Entries shown:
---------------
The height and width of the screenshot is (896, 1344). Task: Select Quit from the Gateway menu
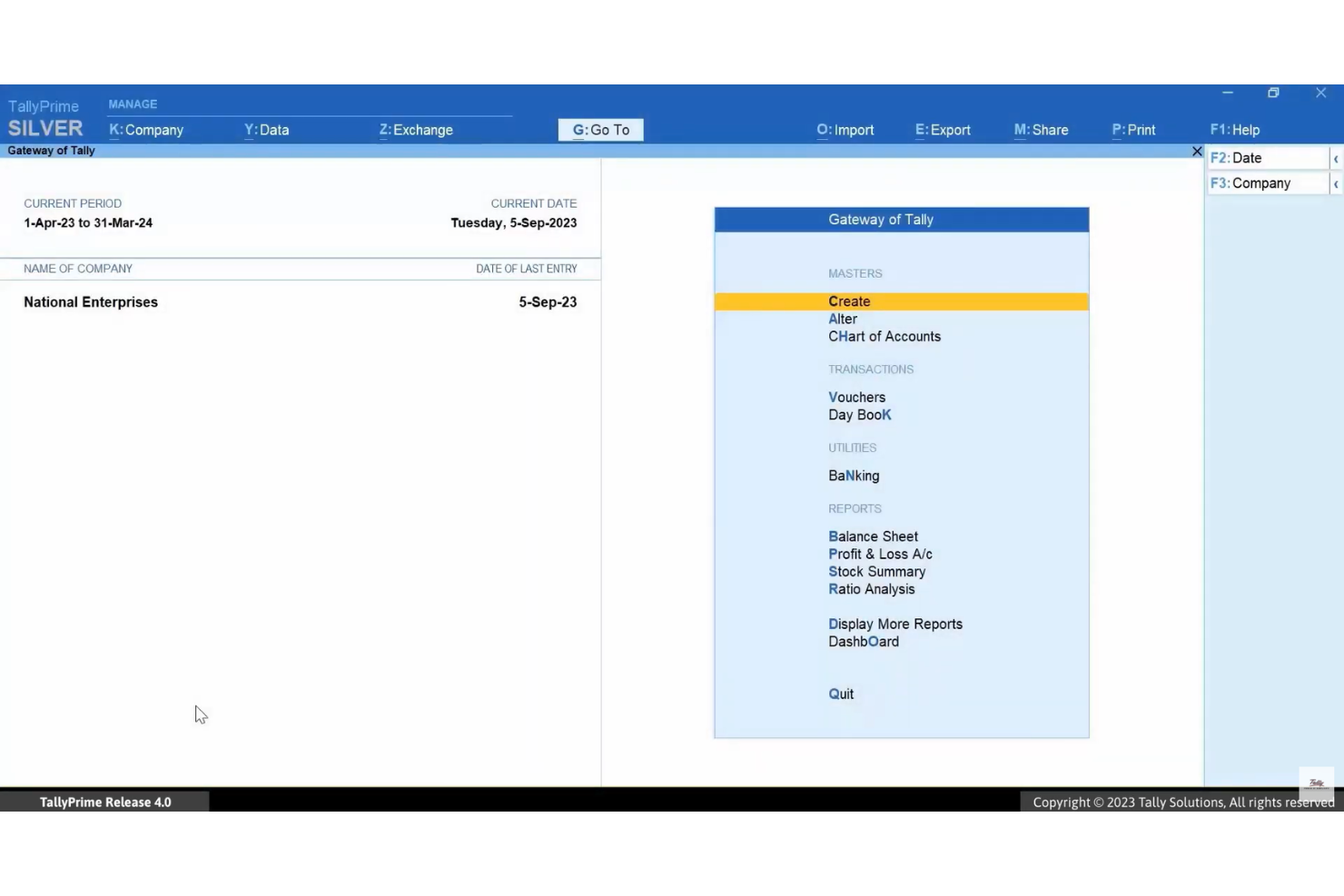coord(840,694)
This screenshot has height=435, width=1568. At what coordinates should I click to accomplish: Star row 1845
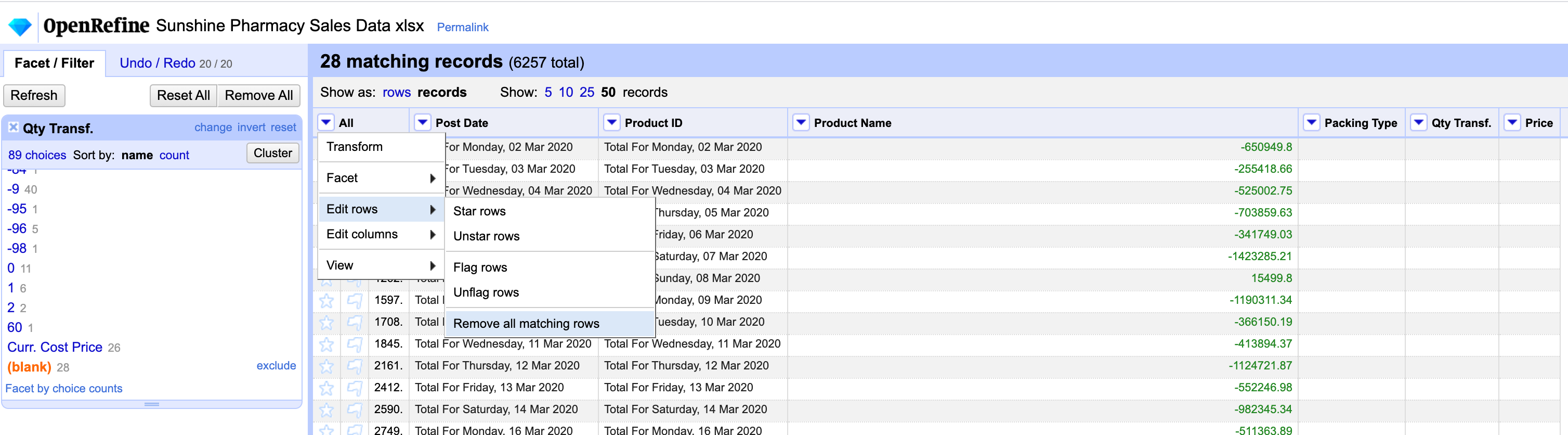click(327, 344)
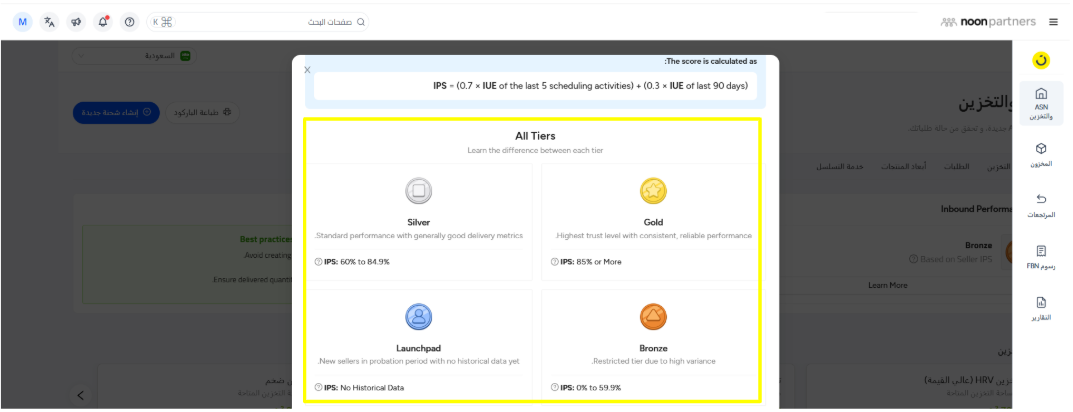
Task: Click the left chevron arrow at the bottom
Action: tap(80, 396)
---------------
Task to complete:
The copy must match every line of the data exactly and contain no pictures.

Exercise output:
The height and width of the screenshot is (896, 1344). Task: Select Quit from the Gateway menu
coord(840,694)
This screenshot has height=435, width=1568. At what coordinates should I click to accomplish: Star row 1845
click(327, 344)
Task: Click the left chevron arrow at the bottom
Action: tap(80, 396)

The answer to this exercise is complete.